### Consignes de l'exercice
1. Transcrivez fidèlement le passage du texte sur la hiérarchie sociale en Mauritanie qui commence par « Ainsi par exemple, en » et se poursuit jusqu'à « anciennes en Mauritanie. ».
2. Reprenez le texte sur la hiérarchie sociale en Mauritanie à partir de sa dernière phrase et poursuivez sa rédaction.

### Texte fourni

◇ ◇ ◇

Il faut préciser que, depuis plusieurs années déjà, les réseaux sociaux sont le centre d’échanges entre les jeunes qui, comme ailleurs dans le monde, découvrent une nouvelle forme de liberté d’expression et une source d’informations illimitée sur la marche du monde. C’est contre cet état de fait, au demeurant impossible à arrêter, que s’insurgent les « policiers des mœurs » de plusieurs pays musulmans.
Ainsi par exemple, en Arabie Saoudite, le président de la commission pour la Promotion de la vertu et la répression du vice, a interpellé le ministre de l’Intérieur pour lui demander de sévir contre les athées qui insultent Dieu le Très Grand et son prophète dans les réseaux sociaux. Au cœur du monde islamique est par exemple apparu une Association des athées saoudiens [Atheist of Saudi], qui veut être une plate-forme pour le débat idéologique entre athées du monde arabe (Courrier International n°1248 du 2 au 8 octobre 2014).
Les Mauritaniens ne sont pas les seuls à connaître une tension qui oppose de plus en plus clairement les musulmans, souvent jeunes, contre les tenants d’une société rigoriste, influencée par l’expansion des idées salafistes et qui sont pourtant étrangères aux pratiques religieuses anciennes en Mauritanie.
Dans ce contexte, l’affaire qui nous occupe fut montée en épingle et le jeune auteur d’un texte remettant en cause la légitimité islamique de la hiérarchie sociale, notamment la « caste de forgerons », devint un bouc-émissaire pour les islamistes et pour les officiels de l’islam. De toute évidente, ce qui a le plus dérangé les élites religieuses et la quasi totalité des Mauritaniens, est que le jeune homme appartienne à un groupe statutaire méprisé, qu’il ait cependant une bonne formation en islam et en arabe classique, et qu’il se soit permis, si l’on peut dire, de remettre en question un ordre social encore conçu comme inchangeable.
La hiérarchie sociale d’un point de vue anthropologique
Avant de continuer, il faut dire un mot sur la structure de la hiérarchie statutaire mauritanienne, tous groupes ethniques confondus. Les sociétés d’anciens nomades du Sahara et des pasteurs et agriculteurs du Sahel, sont distingués en deux grandes catégories statutaires : les « groupes libres » et les « groupes serviles ». Cette hiérarchie est cependant très fluide et changeante et en aucun cas rigide, comme l’ont laissé croire les auteurs coloniaux et les auteurs orientalistes. A l’intérieur de cette hiérarchisation, fruit de l’histoire, au sein du groupe des hommes libres coexistent des groupes de métier spécialisés (les pêcheurs, les artisans, les griots), plus ou moins endogames, que les Portugais puis les Français ont appelé « castes », faisant allusion aux groupes endogames et fermés de l’Inde. En raison de leurs contacts avec des matières considérées comme sales, ou de leur art considéré comme vulgaire (les chanteurs et danseurs), les groupes religieux ont fabriqué des idées qui excluent ces groupes des « aristocraties » nobles par naissance, c’est-à-dire les religieux et les guerriers.

◇ ◇ ◇

### Données fournies
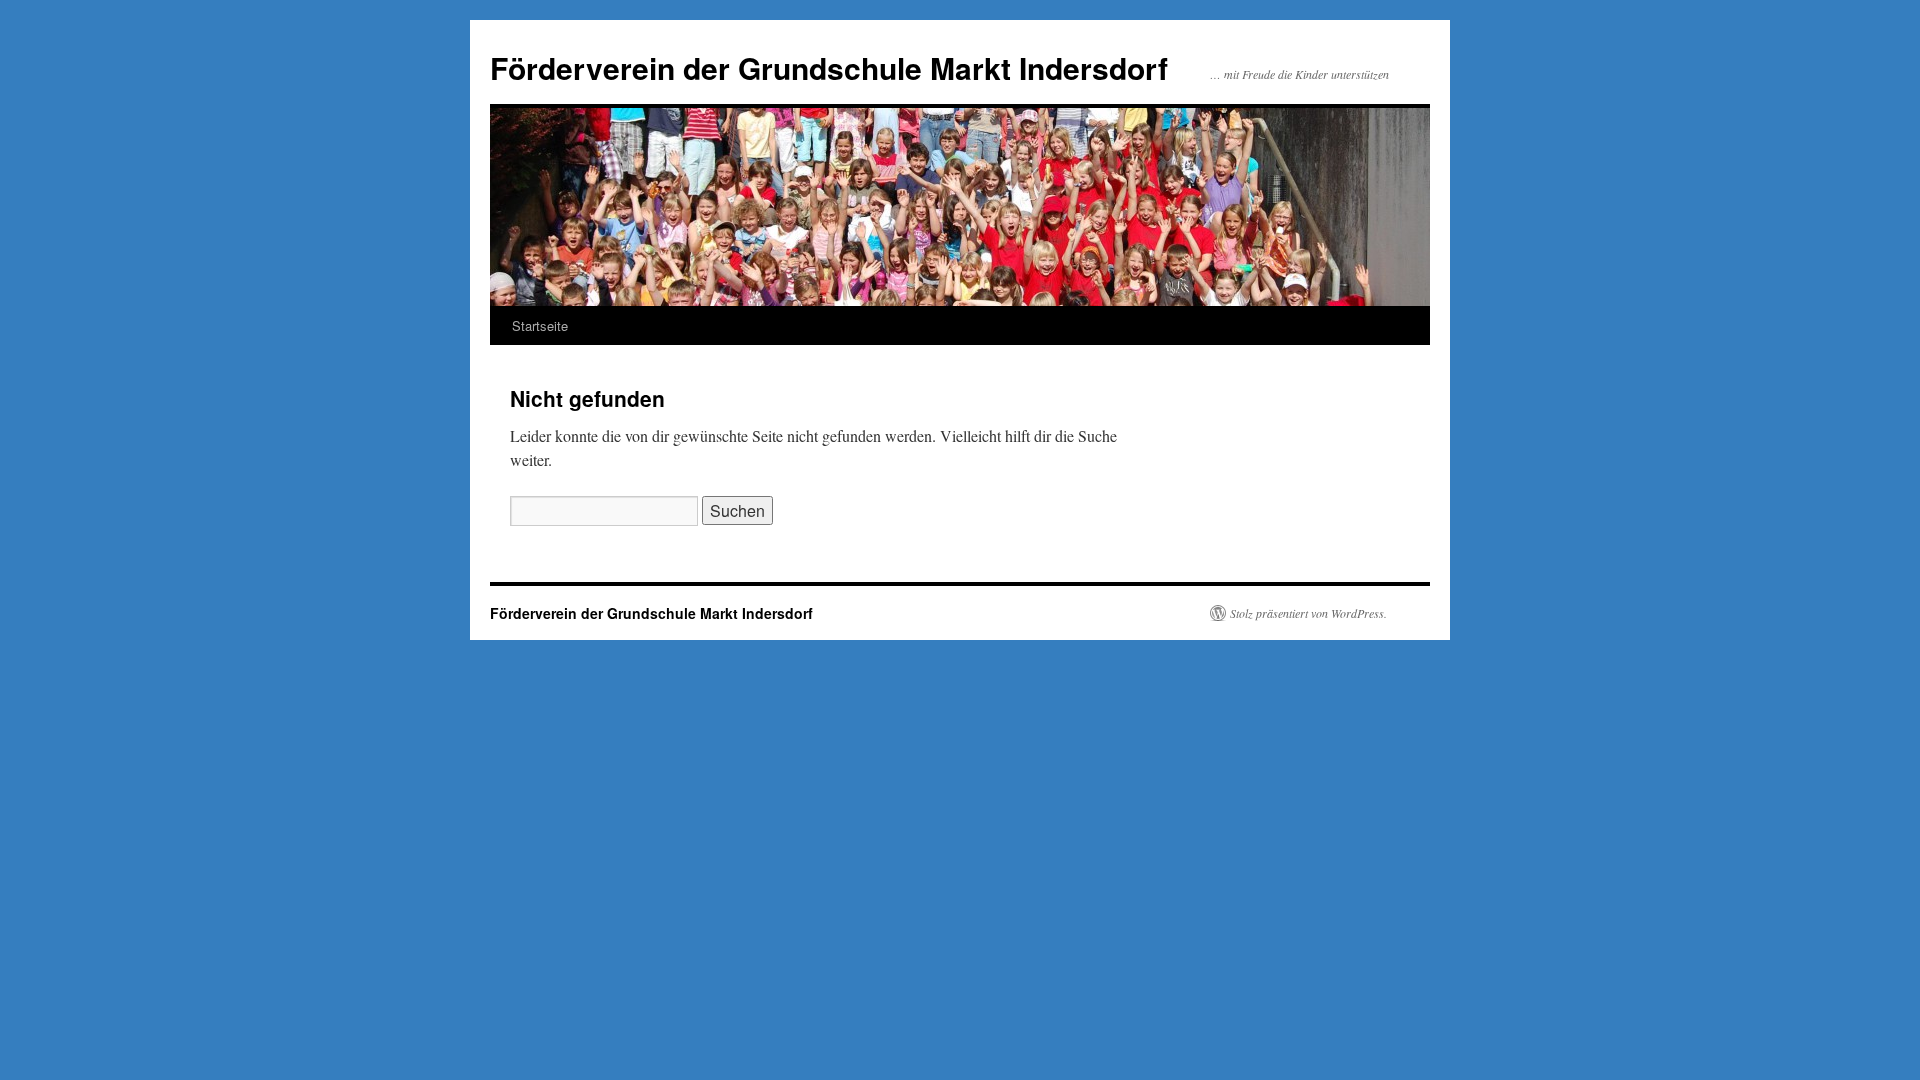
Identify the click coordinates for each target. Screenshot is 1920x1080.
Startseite (540, 325)
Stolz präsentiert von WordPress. (1308, 613)
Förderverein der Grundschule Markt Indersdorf (829, 67)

◇ ◇ ◇

### Réponses proposées
1.
Ainsi par exemple, en Arabie Saoudite, le président de la commission pour la Promotion de la vertu et la répression du vice, a interpellé le ministre de l’Intérieur pour lui demander de sévir contre les athées qui insultent Dieu le Très Grand et son prophète dans les réseaux sociaux. Au cœur du monde islamique est par exemple apparu une Association des athées saoudiens [Atheist of Saudi], qui veut être une plate-forme pour le débat idéologique entre athées du monde arabe (Courrier International n°1248 du 2 au 8 octobre 2014).
Les Mauritaniens ne sont pas les seuls à connaître une tension qui oppose de plus en plus clairement les musulmans, souvent jeunes, contre les tenants d’une société rigoriste, influencée par l’expansion des idées salafistes et qui sont pourtant étrangères aux pratiques religieuses anciennes en Mauritanie.

2.
L’idée selon laquelle la filiation (le « sang ») fonde la hiérarchie reste très forte en Mauritanie, au-delà du fait que, dans la pratique courante, les alliances matrimoniales et les mélanges entre groupes statutaires et entre groupes ethniques sont ordinaires. Les mêmes hiérarchies qui distinguent les « nobles » des « castes » et des « esclaves/affranchis » existent dans les sociétés halpular’en, soninké et wolof de la Mauritanie et des pays voisins. Les groupes serviles sont cependant plus visibles chez les Bidan [arabophones, et bidân hommes libres] car ils sont d’origine noire, issus des razzias et du commerce transsaharien. On distingue en leur sein les esclaves (abd) et les « affranchis » (dits hratin) qui connaissent des situations de dépendance très diverses vis-à-vis de leurs anciens maîtres. Leur poids démographique est très important dans la société hassanophone, et depuis une dizaine d’années leurs revendications d’égalité sociale sont passées au devant de la scène politique.
Étant parmi les plus pauvres citadins, nombre d’entre eux adhèrent aux idées ultra-conservatrices des prêcheurs — notamment Shaykh Mohamed ould Sidi Yahya, qui a salué la condamnation à mort de Mohamed Cheikh comme un « exemple de la justice mauritanienne ».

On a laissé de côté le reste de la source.